- [Exercise details]:
Extract every line of the items below that contains the word "will", treating uppercase and lowercase as different.

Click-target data
-*-
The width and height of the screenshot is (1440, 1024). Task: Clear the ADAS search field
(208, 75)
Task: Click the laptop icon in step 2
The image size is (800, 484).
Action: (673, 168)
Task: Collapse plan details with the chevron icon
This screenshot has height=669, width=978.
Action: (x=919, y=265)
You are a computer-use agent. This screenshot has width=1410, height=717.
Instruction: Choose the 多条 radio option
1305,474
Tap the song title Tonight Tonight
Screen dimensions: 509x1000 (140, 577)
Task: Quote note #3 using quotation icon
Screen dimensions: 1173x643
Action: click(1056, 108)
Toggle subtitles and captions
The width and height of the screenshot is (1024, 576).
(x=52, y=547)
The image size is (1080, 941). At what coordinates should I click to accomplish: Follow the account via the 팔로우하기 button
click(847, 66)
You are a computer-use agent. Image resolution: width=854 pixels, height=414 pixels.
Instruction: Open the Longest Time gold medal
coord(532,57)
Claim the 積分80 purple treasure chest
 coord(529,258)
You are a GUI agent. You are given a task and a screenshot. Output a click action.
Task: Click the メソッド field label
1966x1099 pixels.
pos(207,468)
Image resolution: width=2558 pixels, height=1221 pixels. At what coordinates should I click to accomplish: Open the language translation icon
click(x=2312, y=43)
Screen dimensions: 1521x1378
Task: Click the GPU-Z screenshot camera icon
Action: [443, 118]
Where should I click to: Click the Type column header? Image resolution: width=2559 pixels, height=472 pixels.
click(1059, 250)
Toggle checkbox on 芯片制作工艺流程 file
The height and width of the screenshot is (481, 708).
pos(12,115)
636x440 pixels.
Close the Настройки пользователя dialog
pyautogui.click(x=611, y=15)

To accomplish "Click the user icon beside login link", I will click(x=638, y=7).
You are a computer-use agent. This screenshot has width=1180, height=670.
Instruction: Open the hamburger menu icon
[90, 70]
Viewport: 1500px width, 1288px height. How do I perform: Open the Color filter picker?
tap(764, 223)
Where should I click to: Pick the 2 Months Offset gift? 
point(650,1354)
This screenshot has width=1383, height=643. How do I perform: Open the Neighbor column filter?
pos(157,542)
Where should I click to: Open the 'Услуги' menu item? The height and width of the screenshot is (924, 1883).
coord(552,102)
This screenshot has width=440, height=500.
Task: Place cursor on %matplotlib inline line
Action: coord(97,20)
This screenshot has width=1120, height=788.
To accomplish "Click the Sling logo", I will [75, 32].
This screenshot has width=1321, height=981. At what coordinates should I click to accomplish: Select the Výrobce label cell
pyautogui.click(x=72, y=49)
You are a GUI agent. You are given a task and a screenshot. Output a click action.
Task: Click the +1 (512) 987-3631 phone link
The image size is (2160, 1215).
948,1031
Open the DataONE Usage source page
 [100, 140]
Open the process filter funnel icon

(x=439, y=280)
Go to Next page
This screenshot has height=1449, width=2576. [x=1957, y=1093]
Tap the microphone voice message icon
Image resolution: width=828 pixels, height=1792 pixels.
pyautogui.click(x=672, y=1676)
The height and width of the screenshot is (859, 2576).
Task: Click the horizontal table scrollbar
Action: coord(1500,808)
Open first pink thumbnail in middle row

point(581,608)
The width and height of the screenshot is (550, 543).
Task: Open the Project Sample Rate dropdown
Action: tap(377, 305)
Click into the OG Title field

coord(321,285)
-*-
- [Full output]:
To accomplish "Click the user icon beside login link", I will click(x=638, y=7).
To accomplish "Click the Sling logo", I will [75, 32].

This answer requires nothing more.